2025年5月14日水曜日

AI

 2025年、新しい年度が始まって一カ月半が経ちました。道場も卒業した門下生も多く寂しくなった一方、新たな仲間もたくさんできました。

 道場に携わっていると、少なからず門下生のライフステージに寄り添うことも多くなります。進級、進学、就職、転勤などなど…。

 いま桑野道場にも関わっていることから郡山の事情も少し把握できるようになり(住んでいるくせに以前は福島市のことばかり気にかけていました)、特に今年は安積高校の付属、安積中学校の第一期となる入学試験が行われました。 

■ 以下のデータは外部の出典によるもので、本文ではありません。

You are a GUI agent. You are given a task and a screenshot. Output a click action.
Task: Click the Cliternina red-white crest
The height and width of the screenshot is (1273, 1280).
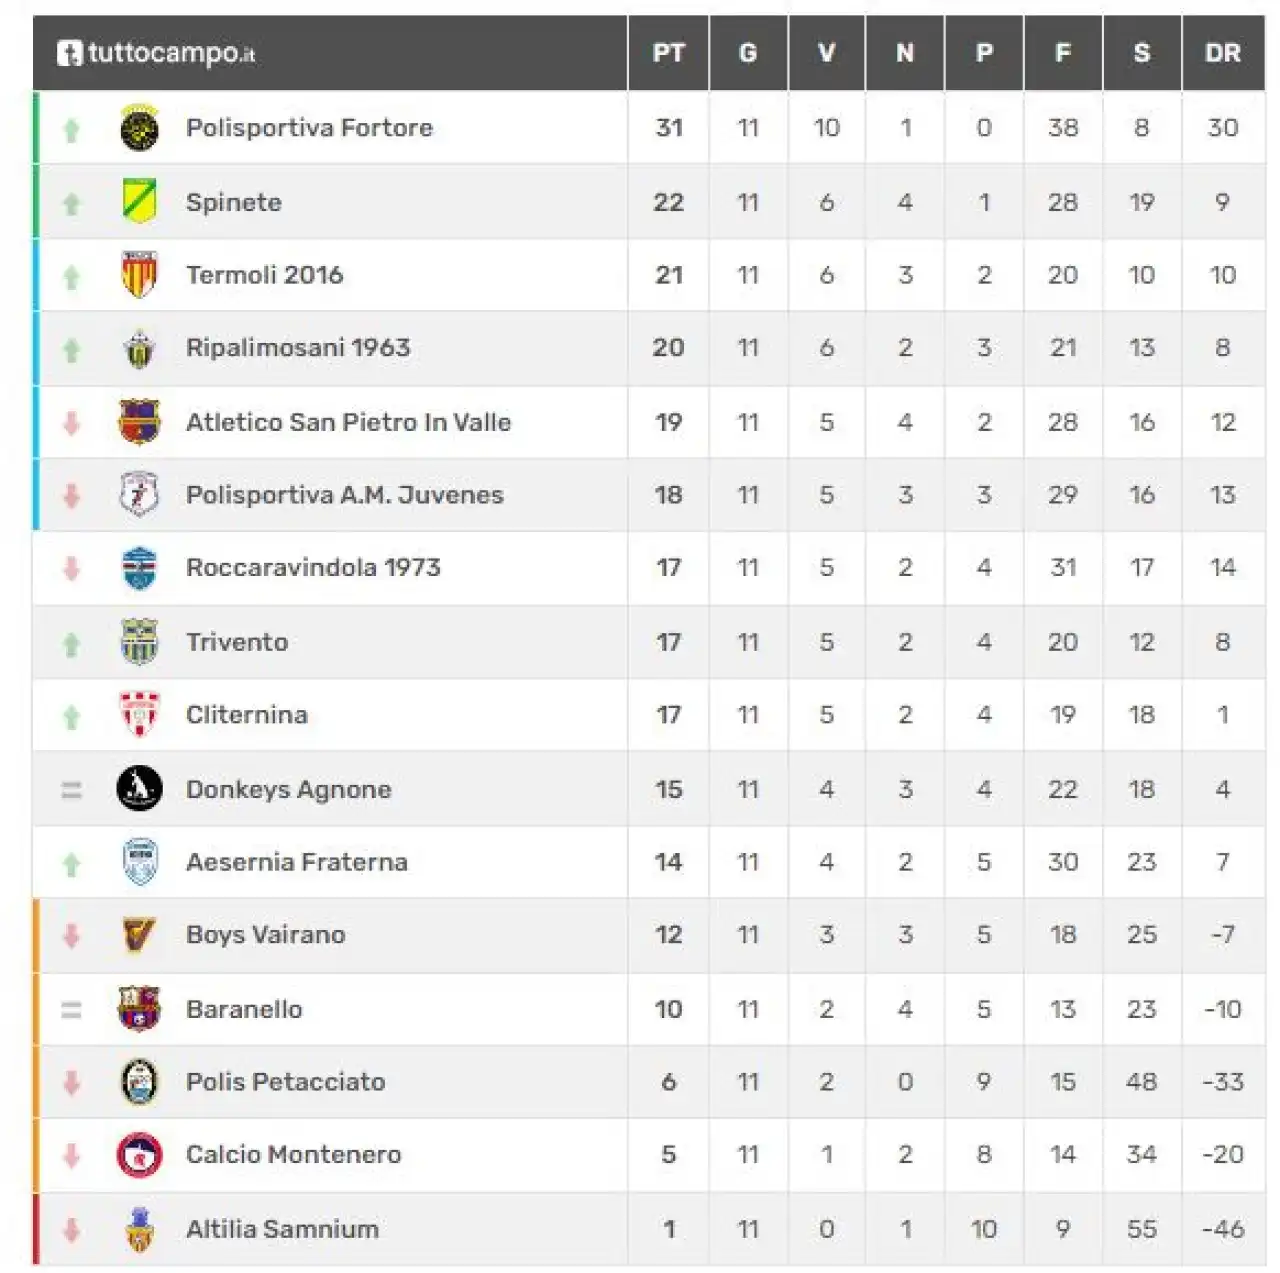[139, 715]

 学歴という言葉は昔から厳然としてありますが、気になる記事を見つけました。アメリカの記事ですが、日本語に翻訳されています。


Z世代が語るAI時代における学歴


 大学は時間とお金の無駄だ。少なくともZ世代の49%はそう感じており、AIによって学位の勝が下がったと、Indeedの報告書は述べています。

 AI時代において学歴はほんとうに無駄なのでしょうか?


”情報は誰でも理解できるようになったその瞬間、価値を失う”

 かつてインターネットが発明されたときも同じように取り沙汰されていました。情報のコモンディティ化、陳腐化が進んだ、という言説です。AIはさらに一歩、進んだ次元で私たちに情報をくれます。


 一定の面からは、学力の価値は失われたといっていいかもしれません。必死に公式を覚えても、必死に図表を覚えても、どうがんばってもAIの持つ記憶力や計算処理能力に私たちがかなうはずがありません。

 AIの登場・普及は、学力の在り方を大きく変容させました。しかしそれは決して学力の有用性を否定するものではありません。


 仕事柄AIはだいぶ使っているのですが、使えば使うほど、いろんな素養が求められることを実感しています。

 例えば、プロンプトと呼ばれるAIへの指示。意図を正確に伝えられるか、というのはもちろんなのですが、そもそもAIは指示に応答してくれるもの。どんな指示を出すのか、吐き出された情報のファクトチェックと適切な使用方法というのは、他ならない扱う人によります。むしろAIで競争の次元が高くなるなか、いかに適切に使いこなせるか、という観点からはむしろ学力の差が如実に反映されるのではと思っているのです。

 

 一方で、AIが決して立ち入れない領域の価値は、ますます高まってくるのでしょう。現状、プロスポーツ選手がAIに置き換わられることはなさそうですし、検索、統計、確率で言葉を返してくるAIは、非論理的な感情、精神論を理解することができません。斜め上の想像力、なんてものはAIには出せないのです。

 そうなると、日本の伝統文化の一つである武道がもたらしてくれるものというのは、AIでは代替ができないものだと痛感しています。


 よくニュースなどを見ていると政治家の姿を目にしますが、ほとんどが2世、3世議員だったりしますよね。経済力や地元の基盤を受け継いで政治家に。政治力っていうのはおおきな力だとは思うんですが、権力を受け継ぐんだったらその振りかざし方も教えてもらっとけよ、なーんても思うのですが、空手も一緒ですよね。


 私たちは突き、蹴り、その攻防の技術と威力を高めるために空手の稽古をしています。でもそれで得たいのは、技術でもなく威力でもなく、自分はもちろん、大切な人をも守り抜ける強さ。だから、その振りかざし方を、返事や挨拶として道場で教えています。


 AIで人間のすべてが代替できるわけでもないですし、よりよく活用しようとするならば、使う側の人間が学ぶことは絶対に必要です。無価値になった、というよりも努力しなければならない方向性が変わった。けれどもそれは、武道教育が育んでくれるものとは全くの無関係で、未だこの領域にAIは踏み込めない。

 そんなことを考えているうちに、「文武両道」なんて言葉は、さすが昔からいまなお残っているだけあって、的を射た言葉なんだなと思いました。

 勉学にしろ武道にしろ、「なぜやるのか」って目的をもった明確な意思がないままだと、残念な結果に終わってしまうのはいままでたくさん見てきましたが、少なくとも。私の手が届く範囲の門下生には、ちゃんと伝えたいなと思います。


 というわけで大型連休が一つ過ぎてしまっている2025年ですが、今年度もみんなで頑張っていきましょう!